*** INPUT MATERIAL
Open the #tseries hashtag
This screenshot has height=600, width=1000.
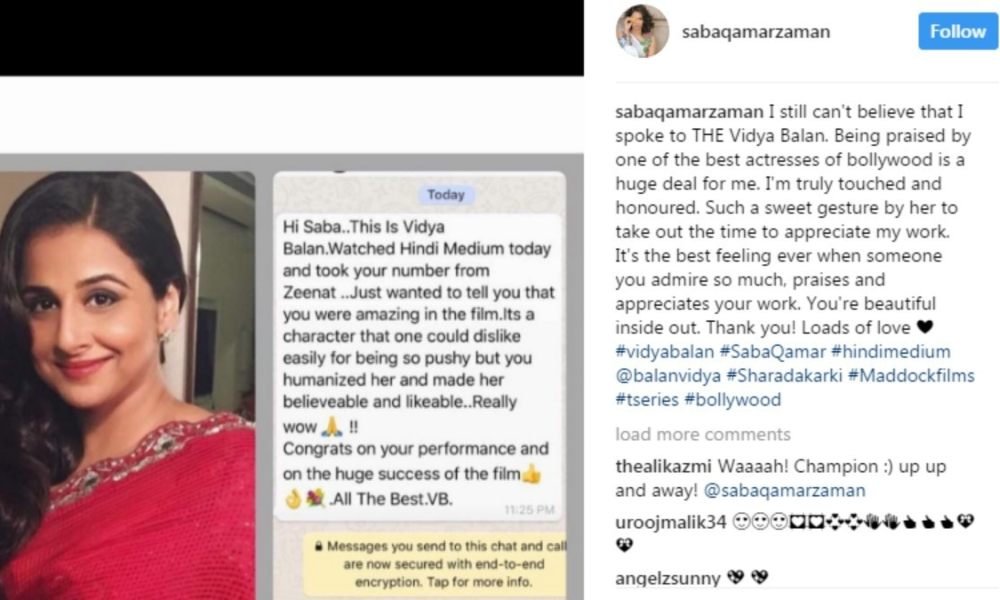click(x=647, y=400)
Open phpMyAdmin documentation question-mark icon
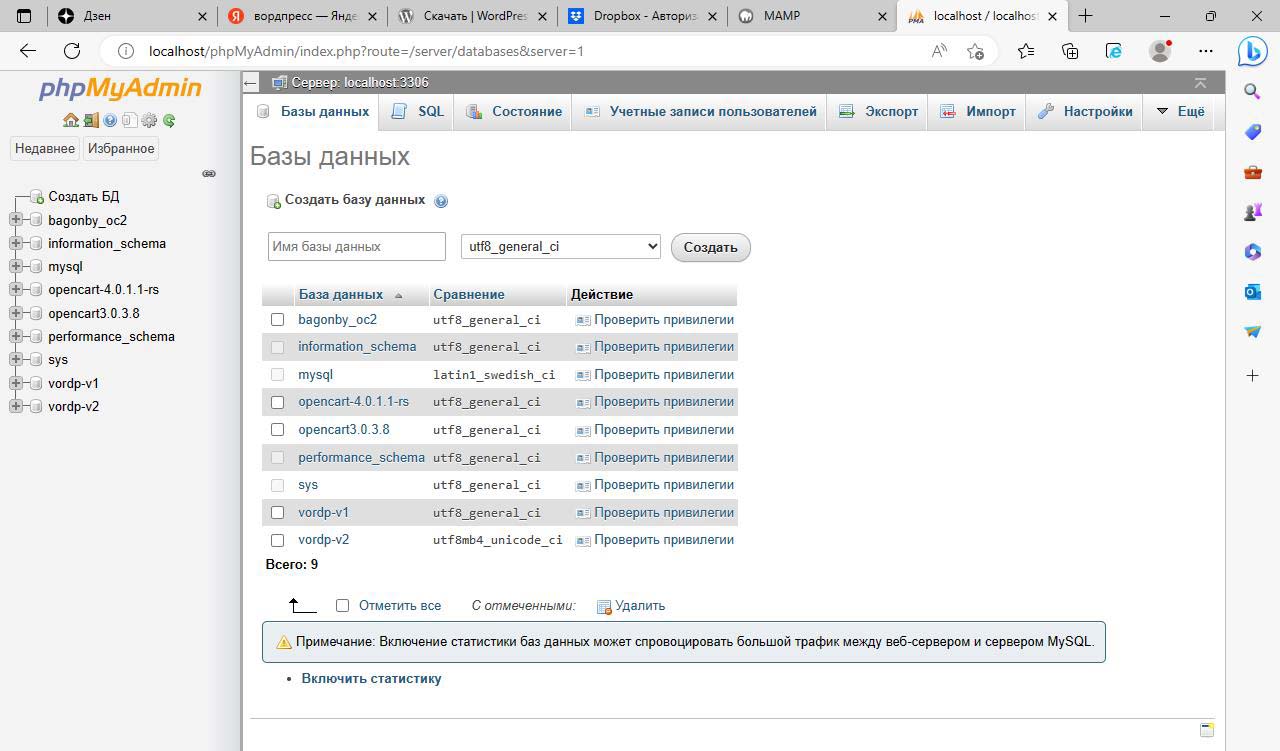 click(x=110, y=120)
******
▸ EXERCISE
All entries must be written out again exactly as given, with no pictures in the copy.

▸ YOUR SOLUTION
Open the #tseries hashtag
This screenshot has height=600, width=1000.
click(x=647, y=400)
Open phpMyAdmin documentation question-mark icon
 click(x=110, y=120)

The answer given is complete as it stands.